For decades, India and Pakistan have played a game with the no- war pact. In 1949 and 1950 India offered first a no-war declaration and then a no-war pact to Pakistan, the offer was accepted by Prime Minister Liaquat Ali Khan provided there was a timetable for settling all outstanding disputes.

More recently, in 1981, General Zia offered a no-war pact to India, which was refused. Indira Gandhi subsequently declared that even without a no-war pact, India would not attack Pakistan first. Gen. Musharraf repeated the offer at the United Nations Millennium Summit in September 2000.

When India made the offer, Pakistan refused because it believed that until the Kashmir issue was resolved, a war with India could not be ruled out. When Pakistan offers, India spurns it believing it would permit Pakistan's continued support of cross-border militancy in Kashmir but forbid any possible Indian punitive incursion across the border.
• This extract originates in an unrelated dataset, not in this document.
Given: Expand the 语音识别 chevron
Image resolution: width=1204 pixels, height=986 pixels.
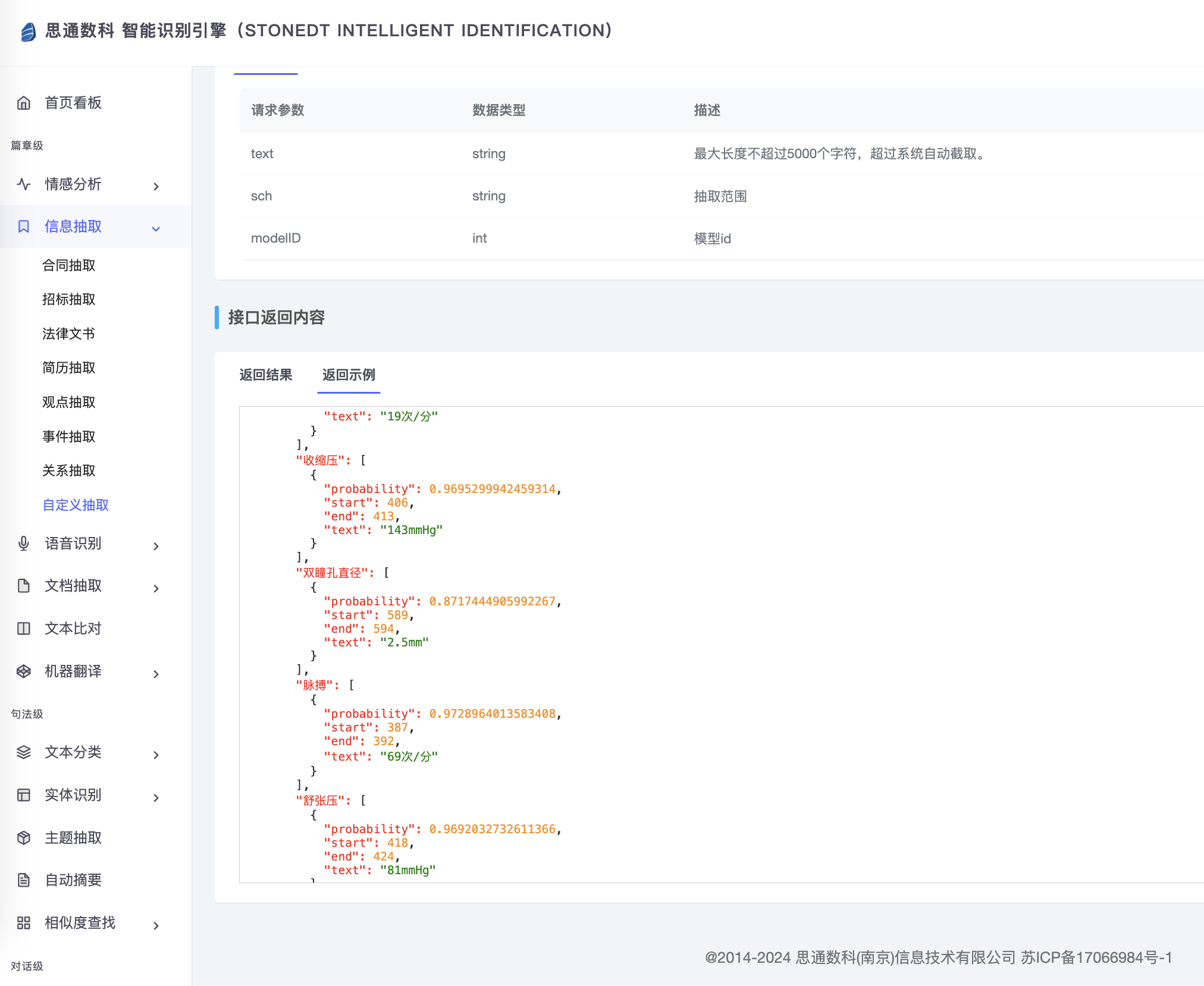Looking at the screenshot, I should (x=156, y=546).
A way out is for both sides to agree to never wage war against the other, and define acts that would violate this pact. For instance, a no-war pact could forbid, among other things, military incursions across the border, support for cross-border militancy, sabotage, blockades, and disruption of river waters. It could also establish an Adjudication Commission, whose ruling would be binding, for settling disputes over actions that one side may consider violations of the no-war pact.
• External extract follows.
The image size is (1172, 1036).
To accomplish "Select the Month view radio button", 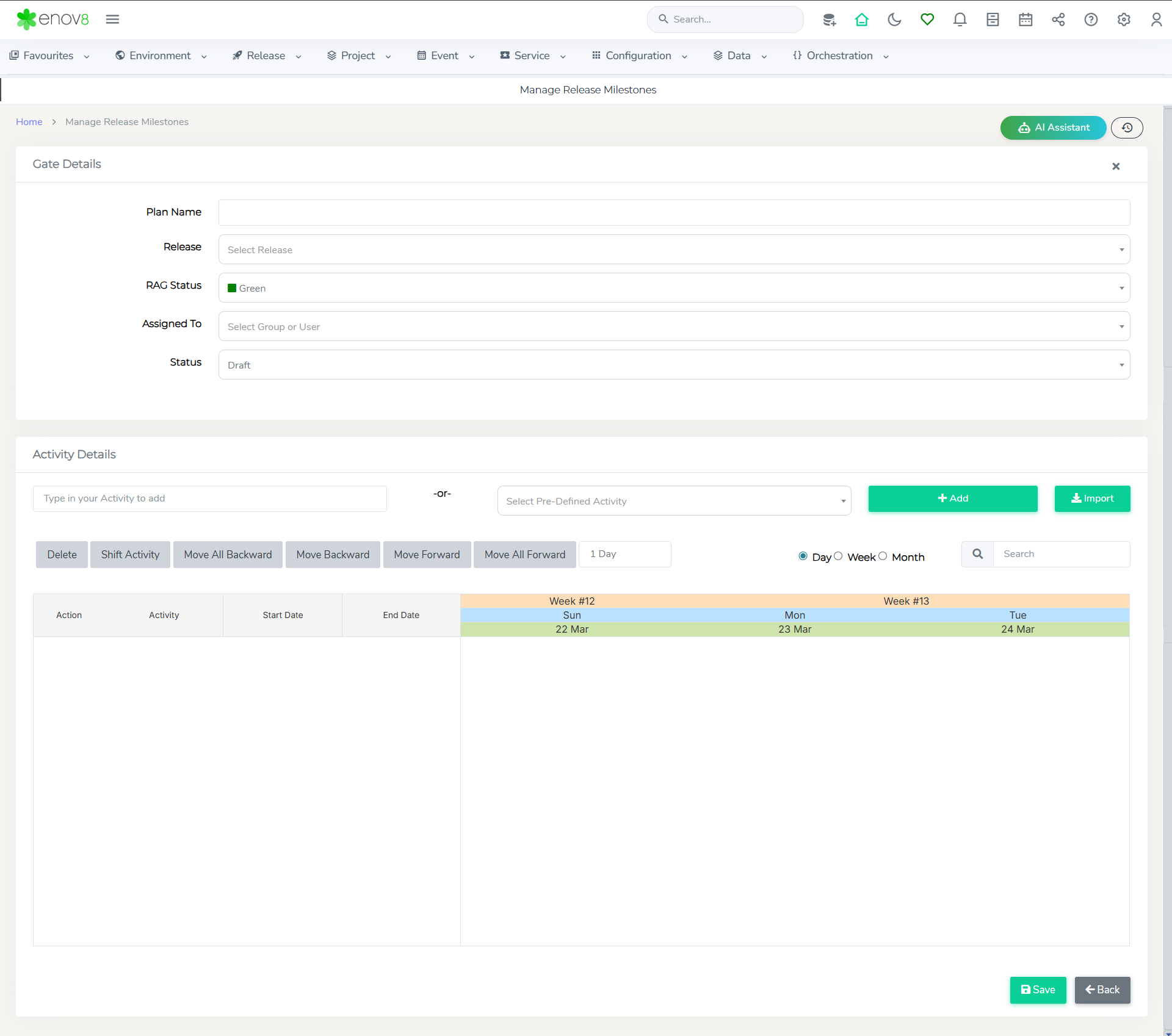I will 883,556.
There is mistrust among our people too, much of it the result of government propaganda over decades. To develop a new basis for living together as good neighbours, the people of India and Pakistan need to meet and get to know each other again. They must be able to travel far more freely to each other's country.
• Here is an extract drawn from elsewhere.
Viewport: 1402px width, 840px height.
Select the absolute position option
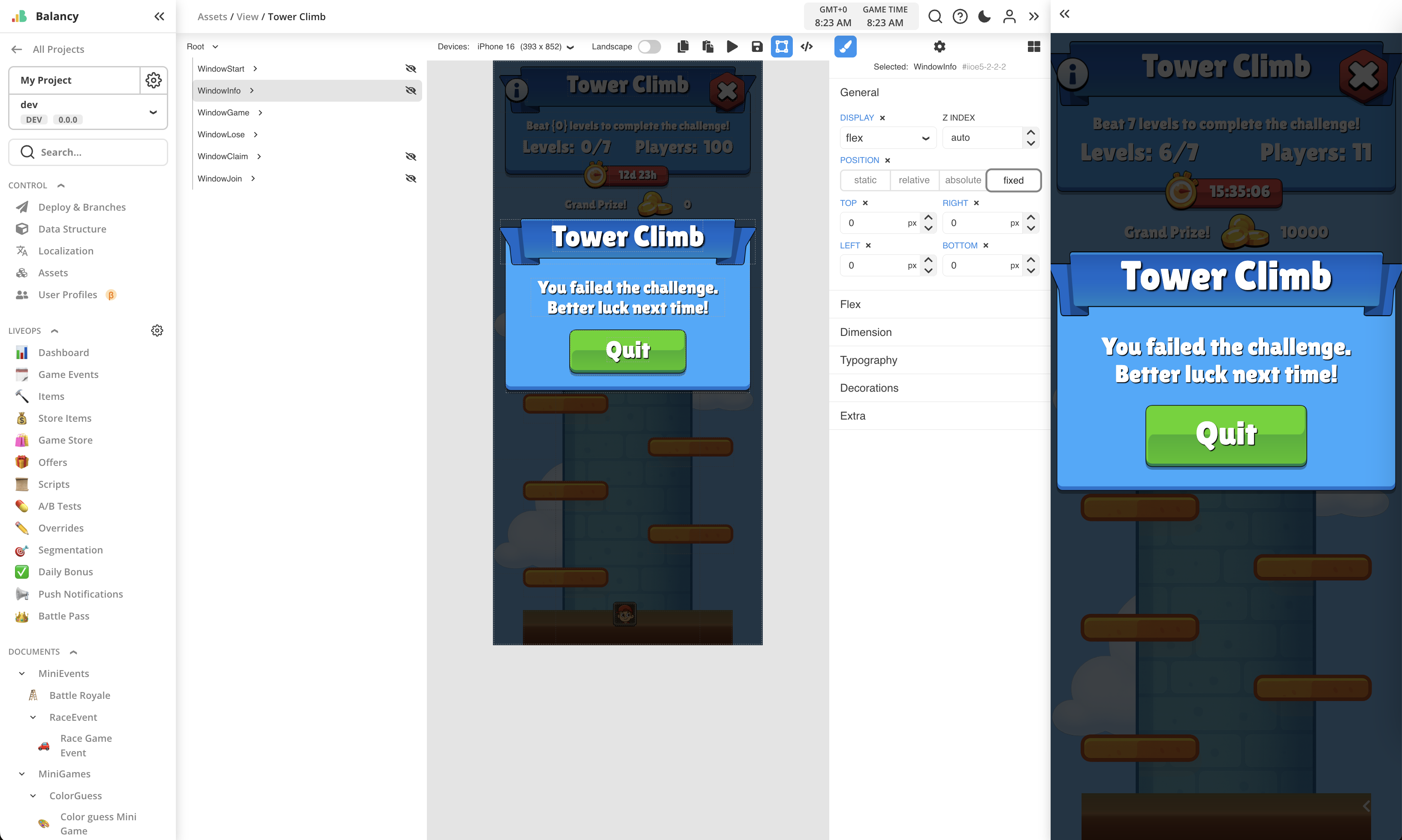962,180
In 1982, India and Pakistan agreed to establish a Joint Commission to "strengthen understanding and to promote co-operation between the two countries for mutual benefit in economic, trade, industrial, education, health, cultural, consular, tourism, travel, information, scientific and technological fields''. Nothing came of it.

Then, in 1998, there was an Agreement on Cultural Co-operation to "encourage and facilitate exchange in the field of art, culture and mass media... to provide facilities and scholarships to students and research scholars... facilitate exchange of artists, poets writers and musicians... visits of sports teams''. Again, nothing has come of it. These agreements must be activated and implemented creatively and with determination.

But to make these work will require a lifting of the painful visa and travel restrictions that India and Pakistan impose on each other's citizens. What is needed at Agra is an agreement to open visa offices in many cities in both countries and a decision to grant visas at the port of entry for accredited journalists, teachers, students, artists and sports- persons and senior citizens.

Both countries now agree they need peace badly. We have suggested what is possible at Agra. The treaties themselves are not hard to write. It is time to take at least the first step.


(Zia Mian and M. V. Ramana are at Princeton University, U.S., A. H. Nayyar is at Quaid-i-Azam University, Pakistan, and Sandeep Pandey is with Asha, India.)